Updating Data in HDFS

HDFS does not support updating data. However, because traditional SAS processing involves updating data, SPD Server supports SAS Update operations for data stored in HDFS.
To update data in HDFS, SPD Server uses an approach that replaces the table’s data partition file for each row that is updated. When an update is requested, SPD Server re-creates the data partition file in its entirety (including all replications), and then inserts the updated data into the new data partition file. Because the data partition file is replaced for each row that is updated, the greater the number of rows to be updated, the longer the process.
For general-purpose data storage, the ability to perform small, infrequent updates can be beneficial. However, updating data in HDFS is intended for situations when the time it takes to complete the update outweighs the alternatives.
Here are some best practices for Update operations using SPD Server:
  • It is recommended that you set up a test in your environment to measure Update operation performance.
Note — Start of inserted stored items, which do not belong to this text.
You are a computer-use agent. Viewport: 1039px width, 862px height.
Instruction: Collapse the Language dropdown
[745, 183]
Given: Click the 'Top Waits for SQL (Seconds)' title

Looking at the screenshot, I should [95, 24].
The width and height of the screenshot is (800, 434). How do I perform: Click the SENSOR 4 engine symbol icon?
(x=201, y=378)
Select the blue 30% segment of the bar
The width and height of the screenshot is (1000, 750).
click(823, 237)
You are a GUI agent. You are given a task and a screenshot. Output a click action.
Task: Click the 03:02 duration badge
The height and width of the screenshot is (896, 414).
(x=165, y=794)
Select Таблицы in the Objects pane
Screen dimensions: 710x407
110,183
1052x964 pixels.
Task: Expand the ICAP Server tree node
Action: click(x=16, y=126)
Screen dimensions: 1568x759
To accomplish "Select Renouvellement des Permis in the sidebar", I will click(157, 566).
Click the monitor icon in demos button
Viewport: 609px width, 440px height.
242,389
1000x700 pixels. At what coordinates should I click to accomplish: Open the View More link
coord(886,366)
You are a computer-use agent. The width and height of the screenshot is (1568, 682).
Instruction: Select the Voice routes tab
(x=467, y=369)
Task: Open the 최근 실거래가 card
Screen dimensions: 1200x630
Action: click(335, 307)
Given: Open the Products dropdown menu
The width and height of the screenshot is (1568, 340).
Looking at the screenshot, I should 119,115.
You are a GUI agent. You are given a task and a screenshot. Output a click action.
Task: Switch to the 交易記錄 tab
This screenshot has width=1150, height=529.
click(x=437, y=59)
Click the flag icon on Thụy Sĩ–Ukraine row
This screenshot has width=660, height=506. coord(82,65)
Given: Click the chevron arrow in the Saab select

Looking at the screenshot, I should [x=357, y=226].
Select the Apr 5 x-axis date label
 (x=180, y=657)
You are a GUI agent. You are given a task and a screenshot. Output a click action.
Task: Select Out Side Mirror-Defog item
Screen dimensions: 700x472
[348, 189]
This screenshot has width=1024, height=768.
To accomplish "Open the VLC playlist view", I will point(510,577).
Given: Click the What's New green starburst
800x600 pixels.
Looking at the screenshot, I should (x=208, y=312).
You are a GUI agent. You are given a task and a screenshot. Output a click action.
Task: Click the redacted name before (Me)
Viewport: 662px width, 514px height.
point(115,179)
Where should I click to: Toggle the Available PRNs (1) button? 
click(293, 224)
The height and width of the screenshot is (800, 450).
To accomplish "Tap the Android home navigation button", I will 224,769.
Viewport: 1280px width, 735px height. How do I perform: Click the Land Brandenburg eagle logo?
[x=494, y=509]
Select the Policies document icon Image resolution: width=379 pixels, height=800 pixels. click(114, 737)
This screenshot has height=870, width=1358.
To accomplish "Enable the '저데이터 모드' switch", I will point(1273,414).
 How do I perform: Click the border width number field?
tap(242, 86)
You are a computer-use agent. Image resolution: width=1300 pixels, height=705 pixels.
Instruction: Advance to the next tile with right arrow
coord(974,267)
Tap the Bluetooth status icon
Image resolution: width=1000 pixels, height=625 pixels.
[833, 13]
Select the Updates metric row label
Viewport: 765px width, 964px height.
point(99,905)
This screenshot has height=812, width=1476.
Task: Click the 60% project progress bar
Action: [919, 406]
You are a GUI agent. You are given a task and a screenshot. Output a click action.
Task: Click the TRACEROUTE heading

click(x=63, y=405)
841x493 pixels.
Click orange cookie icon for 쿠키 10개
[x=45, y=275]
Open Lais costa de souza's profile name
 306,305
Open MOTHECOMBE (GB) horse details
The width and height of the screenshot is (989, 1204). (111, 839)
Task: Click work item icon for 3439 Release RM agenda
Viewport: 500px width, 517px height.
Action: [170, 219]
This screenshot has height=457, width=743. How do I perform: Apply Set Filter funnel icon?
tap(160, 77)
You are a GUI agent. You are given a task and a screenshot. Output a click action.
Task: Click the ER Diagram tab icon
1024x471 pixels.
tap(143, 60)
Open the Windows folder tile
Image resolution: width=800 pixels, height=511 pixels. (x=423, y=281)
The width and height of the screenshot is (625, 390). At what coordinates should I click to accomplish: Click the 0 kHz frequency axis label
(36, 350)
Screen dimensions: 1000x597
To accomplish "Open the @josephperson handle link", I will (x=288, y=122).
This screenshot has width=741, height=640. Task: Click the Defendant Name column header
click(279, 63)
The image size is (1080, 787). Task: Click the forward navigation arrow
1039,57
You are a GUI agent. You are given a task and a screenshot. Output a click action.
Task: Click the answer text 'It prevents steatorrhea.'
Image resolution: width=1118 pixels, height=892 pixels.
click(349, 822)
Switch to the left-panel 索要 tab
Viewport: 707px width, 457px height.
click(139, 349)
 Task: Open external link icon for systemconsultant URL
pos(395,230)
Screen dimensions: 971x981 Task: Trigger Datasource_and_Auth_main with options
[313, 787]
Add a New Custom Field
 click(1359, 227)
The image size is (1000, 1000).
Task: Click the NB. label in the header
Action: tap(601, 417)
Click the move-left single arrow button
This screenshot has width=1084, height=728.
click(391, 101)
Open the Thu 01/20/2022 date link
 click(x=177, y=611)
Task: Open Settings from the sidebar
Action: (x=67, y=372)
For example, update a small number of rows to gauge how long updates take in your environment. Then, project the test results to a larger number of rows to determine whether updating is realistic.
  • It is recommended that you do not use the SQL procedure to update data in HDFS because of how PROC SQL opens, updates, and closes a file. There are other SAS methods that provide better performance such as the DATA step UPDATE statement and MODIFY statement.
  • The performance of appending a table can be slower if the table has a unique index. Test case results show that appending a table to another table without a unique index is significantly faster than appending the same table to another table with a unique index.